## SUPPLIED MATERIAL
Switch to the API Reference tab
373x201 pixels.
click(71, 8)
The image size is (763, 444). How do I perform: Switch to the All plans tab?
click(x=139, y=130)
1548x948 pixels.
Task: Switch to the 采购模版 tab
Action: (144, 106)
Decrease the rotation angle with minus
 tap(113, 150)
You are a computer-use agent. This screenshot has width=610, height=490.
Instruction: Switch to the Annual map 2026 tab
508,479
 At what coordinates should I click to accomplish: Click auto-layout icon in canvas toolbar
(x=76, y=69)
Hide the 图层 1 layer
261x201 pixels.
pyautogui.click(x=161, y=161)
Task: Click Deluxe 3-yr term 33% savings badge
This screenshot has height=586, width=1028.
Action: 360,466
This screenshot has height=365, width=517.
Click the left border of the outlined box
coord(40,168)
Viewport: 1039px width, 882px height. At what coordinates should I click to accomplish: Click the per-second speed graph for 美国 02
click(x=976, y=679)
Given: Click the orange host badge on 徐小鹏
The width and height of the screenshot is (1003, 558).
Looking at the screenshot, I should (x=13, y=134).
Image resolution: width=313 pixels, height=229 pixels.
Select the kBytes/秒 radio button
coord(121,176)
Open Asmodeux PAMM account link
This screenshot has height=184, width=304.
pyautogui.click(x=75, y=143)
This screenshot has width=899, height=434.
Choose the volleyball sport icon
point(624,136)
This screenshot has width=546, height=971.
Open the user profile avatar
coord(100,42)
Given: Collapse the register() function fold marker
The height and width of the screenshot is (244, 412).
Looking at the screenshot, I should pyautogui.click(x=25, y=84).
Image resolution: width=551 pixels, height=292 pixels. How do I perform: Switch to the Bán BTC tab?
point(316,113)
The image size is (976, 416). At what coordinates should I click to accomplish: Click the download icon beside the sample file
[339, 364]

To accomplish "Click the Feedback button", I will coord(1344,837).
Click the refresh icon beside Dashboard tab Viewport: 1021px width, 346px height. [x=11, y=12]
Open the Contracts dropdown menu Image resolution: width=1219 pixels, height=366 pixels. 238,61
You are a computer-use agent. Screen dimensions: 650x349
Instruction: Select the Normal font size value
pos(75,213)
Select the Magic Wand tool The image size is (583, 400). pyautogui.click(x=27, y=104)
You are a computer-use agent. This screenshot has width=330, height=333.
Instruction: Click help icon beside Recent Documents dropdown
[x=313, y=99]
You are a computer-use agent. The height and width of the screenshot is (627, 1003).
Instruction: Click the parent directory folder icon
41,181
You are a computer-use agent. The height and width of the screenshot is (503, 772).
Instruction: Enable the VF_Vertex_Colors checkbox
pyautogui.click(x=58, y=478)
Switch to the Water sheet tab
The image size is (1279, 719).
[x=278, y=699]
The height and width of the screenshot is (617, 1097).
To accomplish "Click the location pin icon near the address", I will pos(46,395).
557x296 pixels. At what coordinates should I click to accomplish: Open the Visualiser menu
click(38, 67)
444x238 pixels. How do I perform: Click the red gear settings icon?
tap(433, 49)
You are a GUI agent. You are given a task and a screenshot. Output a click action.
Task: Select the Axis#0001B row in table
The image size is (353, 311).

## WRITTEN TASK
Return every line of the material above without any change, keeping the original order.

## FINISHED TASK
Switch to the API Reference tab
373x201 pixels.
click(71, 8)
The image size is (763, 444). How do I perform: Switch to the All plans tab?
click(x=139, y=130)
1548x948 pixels.
Task: Switch to the 采购模版 tab
Action: (144, 106)
Decrease the rotation angle with minus
 tap(113, 150)
You are a computer-use agent. This screenshot has width=610, height=490.
Instruction: Switch to the Annual map 2026 tab
508,479
 At what coordinates should I click to accomplish: Click auto-layout icon in canvas toolbar
(x=76, y=69)
Hide the 图层 1 layer
261x201 pixels.
pyautogui.click(x=161, y=161)
Task: Click Deluxe 3-yr term 33% savings badge
This screenshot has height=586, width=1028.
Action: 360,466
This screenshot has height=365, width=517.
Click the left border of the outlined box
coord(40,168)
Viewport: 1039px width, 882px height. At what coordinates should I click to accomplish: Click the per-second speed graph for 美国 02
click(x=976, y=679)
Given: Click the orange host badge on 徐小鹏
The width and height of the screenshot is (1003, 558).
Looking at the screenshot, I should (x=13, y=134).
Image resolution: width=313 pixels, height=229 pixels.
Select the kBytes/秒 radio button
coord(121,176)
Open Asmodeux PAMM account link
This screenshot has height=184, width=304.
pyautogui.click(x=75, y=143)
This screenshot has width=899, height=434.
Choose the volleyball sport icon
point(624,136)
This screenshot has width=546, height=971.
Open the user profile avatar
coord(100,42)
Given: Collapse the register() function fold marker
The height and width of the screenshot is (244, 412).
Looking at the screenshot, I should pyautogui.click(x=25, y=84).
Image resolution: width=551 pixels, height=292 pixels. How do I perform: Switch to the Bán BTC tab?
point(316,113)
The image size is (976, 416). At what coordinates should I click to accomplish: Click the download icon beside the sample file
[339, 364]

To accomplish "Click the Feedback button", I will coord(1344,837).
Click the refresh icon beside Dashboard tab Viewport: 1021px width, 346px height. [x=11, y=12]
Open the Contracts dropdown menu Image resolution: width=1219 pixels, height=366 pixels. 238,61
You are a computer-use agent. Screen dimensions: 650x349
Instruction: Select the Normal font size value
pos(75,213)
Select the Magic Wand tool The image size is (583, 400). pyautogui.click(x=27, y=104)
You are a computer-use agent. This screenshot has width=330, height=333.
Instruction: Click help icon beside Recent Documents dropdown
[x=313, y=99]
You are a computer-use agent. The height and width of the screenshot is (627, 1003).
Instruction: Click the parent directory folder icon
41,181
You are a computer-use agent. The height and width of the screenshot is (503, 772).
Instruction: Enable the VF_Vertex_Colors checkbox
pyautogui.click(x=58, y=478)
Switch to the Water sheet tab
The image size is (1279, 719).
[x=278, y=699]
The height and width of the screenshot is (617, 1097).
To accomplish "Click the location pin icon near the address", I will pos(46,395).
557x296 pixels. At what coordinates should I click to accomplish: Open the Visualiser menu
click(38, 67)
444x238 pixels. How do I perform: Click the red gear settings icon?
tap(433, 49)
You are a GUI agent. You are given a task and a screenshot. Output a click action.
Task: Select the Axis#0001B row in table
The image size is (353, 311).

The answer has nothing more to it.